TO DO:
Return, exactly and in full, the lines of the records below starting at the one with "Select the Vinnie" and ending at the one with "You are a computer-use agent. Screen", and no other lines.

PROVIDED MATERIAL:

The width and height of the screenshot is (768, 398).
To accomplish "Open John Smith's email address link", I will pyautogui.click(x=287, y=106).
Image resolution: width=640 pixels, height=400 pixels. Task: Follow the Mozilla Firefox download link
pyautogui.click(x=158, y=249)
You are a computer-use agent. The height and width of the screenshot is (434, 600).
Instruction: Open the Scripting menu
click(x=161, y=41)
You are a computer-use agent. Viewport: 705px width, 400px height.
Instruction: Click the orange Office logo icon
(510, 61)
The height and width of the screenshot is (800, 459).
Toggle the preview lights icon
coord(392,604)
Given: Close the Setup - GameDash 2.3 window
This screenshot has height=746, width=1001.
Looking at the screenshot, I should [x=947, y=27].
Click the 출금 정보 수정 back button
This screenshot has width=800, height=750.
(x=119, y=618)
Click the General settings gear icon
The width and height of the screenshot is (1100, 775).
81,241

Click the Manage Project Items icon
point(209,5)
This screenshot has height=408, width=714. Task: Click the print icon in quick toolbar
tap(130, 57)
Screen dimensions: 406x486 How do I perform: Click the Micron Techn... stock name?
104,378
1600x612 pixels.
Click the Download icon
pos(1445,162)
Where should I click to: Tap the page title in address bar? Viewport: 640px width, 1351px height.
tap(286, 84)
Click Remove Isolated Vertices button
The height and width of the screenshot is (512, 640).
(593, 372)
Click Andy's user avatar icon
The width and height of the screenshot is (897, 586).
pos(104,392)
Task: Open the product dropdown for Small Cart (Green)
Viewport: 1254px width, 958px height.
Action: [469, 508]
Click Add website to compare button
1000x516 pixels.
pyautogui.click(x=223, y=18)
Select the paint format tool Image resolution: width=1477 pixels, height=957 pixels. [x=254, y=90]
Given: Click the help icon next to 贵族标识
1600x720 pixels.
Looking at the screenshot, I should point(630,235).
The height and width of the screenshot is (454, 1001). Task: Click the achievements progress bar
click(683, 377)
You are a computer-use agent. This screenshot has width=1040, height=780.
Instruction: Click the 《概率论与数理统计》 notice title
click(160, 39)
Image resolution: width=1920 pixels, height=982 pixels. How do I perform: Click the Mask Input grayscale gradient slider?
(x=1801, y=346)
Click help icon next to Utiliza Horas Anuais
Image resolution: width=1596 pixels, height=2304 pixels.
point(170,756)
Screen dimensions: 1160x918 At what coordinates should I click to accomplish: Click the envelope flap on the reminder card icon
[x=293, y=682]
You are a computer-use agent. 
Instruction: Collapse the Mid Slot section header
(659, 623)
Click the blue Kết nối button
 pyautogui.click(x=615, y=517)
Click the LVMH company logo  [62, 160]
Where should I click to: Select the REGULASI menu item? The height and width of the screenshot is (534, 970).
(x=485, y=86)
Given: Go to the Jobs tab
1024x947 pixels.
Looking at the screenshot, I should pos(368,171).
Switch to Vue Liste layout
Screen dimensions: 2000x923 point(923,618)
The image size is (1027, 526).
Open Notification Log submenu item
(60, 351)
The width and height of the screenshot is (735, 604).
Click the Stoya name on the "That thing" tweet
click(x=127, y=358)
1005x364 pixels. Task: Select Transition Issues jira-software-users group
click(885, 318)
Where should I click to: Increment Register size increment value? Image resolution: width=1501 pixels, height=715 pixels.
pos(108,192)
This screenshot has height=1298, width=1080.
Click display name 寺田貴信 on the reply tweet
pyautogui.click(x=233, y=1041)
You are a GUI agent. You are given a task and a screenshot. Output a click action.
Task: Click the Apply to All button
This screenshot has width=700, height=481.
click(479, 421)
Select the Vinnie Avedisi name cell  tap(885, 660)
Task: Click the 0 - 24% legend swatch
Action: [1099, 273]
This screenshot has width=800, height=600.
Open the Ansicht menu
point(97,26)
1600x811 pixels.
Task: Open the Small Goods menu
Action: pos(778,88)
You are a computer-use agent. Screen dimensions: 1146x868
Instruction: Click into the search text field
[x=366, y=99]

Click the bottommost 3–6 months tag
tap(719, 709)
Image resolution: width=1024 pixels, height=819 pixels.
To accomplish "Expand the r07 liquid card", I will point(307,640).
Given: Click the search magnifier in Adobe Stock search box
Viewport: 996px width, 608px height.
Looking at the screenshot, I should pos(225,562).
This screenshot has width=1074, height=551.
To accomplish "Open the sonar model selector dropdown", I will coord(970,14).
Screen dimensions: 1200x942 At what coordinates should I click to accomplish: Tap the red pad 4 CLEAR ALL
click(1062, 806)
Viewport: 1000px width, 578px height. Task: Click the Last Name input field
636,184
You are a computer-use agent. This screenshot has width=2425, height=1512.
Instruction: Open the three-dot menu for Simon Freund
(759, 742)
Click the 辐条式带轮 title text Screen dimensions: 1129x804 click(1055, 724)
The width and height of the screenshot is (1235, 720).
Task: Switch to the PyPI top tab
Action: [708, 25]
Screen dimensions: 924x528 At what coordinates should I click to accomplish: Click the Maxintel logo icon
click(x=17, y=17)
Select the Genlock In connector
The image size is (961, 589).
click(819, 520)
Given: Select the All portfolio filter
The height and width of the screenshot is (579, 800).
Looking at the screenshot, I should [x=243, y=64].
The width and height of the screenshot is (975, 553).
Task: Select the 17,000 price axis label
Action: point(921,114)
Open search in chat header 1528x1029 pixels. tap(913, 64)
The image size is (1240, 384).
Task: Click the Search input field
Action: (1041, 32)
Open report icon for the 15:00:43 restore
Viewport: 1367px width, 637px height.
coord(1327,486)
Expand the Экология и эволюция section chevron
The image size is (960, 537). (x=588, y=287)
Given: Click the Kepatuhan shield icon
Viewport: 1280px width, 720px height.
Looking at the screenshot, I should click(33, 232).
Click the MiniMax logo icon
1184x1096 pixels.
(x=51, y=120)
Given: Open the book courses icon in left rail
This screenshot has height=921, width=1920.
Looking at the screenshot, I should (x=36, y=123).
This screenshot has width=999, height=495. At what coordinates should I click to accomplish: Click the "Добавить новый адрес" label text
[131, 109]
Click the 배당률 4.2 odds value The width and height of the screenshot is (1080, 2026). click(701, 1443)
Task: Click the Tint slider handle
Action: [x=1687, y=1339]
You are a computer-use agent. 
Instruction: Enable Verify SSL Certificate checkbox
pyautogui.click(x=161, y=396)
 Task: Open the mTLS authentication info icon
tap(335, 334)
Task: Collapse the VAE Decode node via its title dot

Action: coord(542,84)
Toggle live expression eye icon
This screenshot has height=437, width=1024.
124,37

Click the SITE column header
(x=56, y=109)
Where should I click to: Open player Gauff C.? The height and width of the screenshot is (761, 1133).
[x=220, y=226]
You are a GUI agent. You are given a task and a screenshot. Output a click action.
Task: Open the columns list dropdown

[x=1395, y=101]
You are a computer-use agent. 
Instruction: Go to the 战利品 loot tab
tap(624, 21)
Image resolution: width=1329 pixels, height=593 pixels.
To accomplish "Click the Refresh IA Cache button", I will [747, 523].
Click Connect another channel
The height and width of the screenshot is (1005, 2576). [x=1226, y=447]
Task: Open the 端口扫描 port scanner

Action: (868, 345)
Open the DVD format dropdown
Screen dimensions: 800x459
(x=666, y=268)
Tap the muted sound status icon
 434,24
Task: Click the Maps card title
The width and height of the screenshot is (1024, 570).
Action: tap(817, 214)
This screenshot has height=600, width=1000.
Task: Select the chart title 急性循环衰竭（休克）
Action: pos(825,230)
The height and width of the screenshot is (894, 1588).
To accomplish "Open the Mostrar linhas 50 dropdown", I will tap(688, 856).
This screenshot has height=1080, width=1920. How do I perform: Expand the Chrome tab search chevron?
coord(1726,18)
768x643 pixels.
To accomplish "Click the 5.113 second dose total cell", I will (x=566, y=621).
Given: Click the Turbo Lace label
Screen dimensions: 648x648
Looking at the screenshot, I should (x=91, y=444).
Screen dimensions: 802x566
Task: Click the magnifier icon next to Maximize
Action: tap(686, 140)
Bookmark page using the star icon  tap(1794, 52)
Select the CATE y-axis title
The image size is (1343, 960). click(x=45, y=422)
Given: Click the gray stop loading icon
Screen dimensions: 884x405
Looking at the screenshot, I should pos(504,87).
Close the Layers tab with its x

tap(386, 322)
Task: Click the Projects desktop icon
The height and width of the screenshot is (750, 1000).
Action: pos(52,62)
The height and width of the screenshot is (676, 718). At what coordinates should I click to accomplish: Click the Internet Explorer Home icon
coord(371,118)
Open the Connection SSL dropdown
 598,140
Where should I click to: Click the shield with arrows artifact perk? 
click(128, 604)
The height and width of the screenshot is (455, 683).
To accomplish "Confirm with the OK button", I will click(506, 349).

TASK RESPONSE:
Select the Vinnie Avedisi name cell  tap(885, 660)
Task: Click the 0 - 24% legend swatch
Action: [1099, 273]
This screenshot has width=800, height=600.
Open the Ansicht menu
point(97,26)
1600x811 pixels.
Task: Open the Small Goods menu
Action: pos(778,88)
You are a computer-use agent. Screen dimensions: 1146x868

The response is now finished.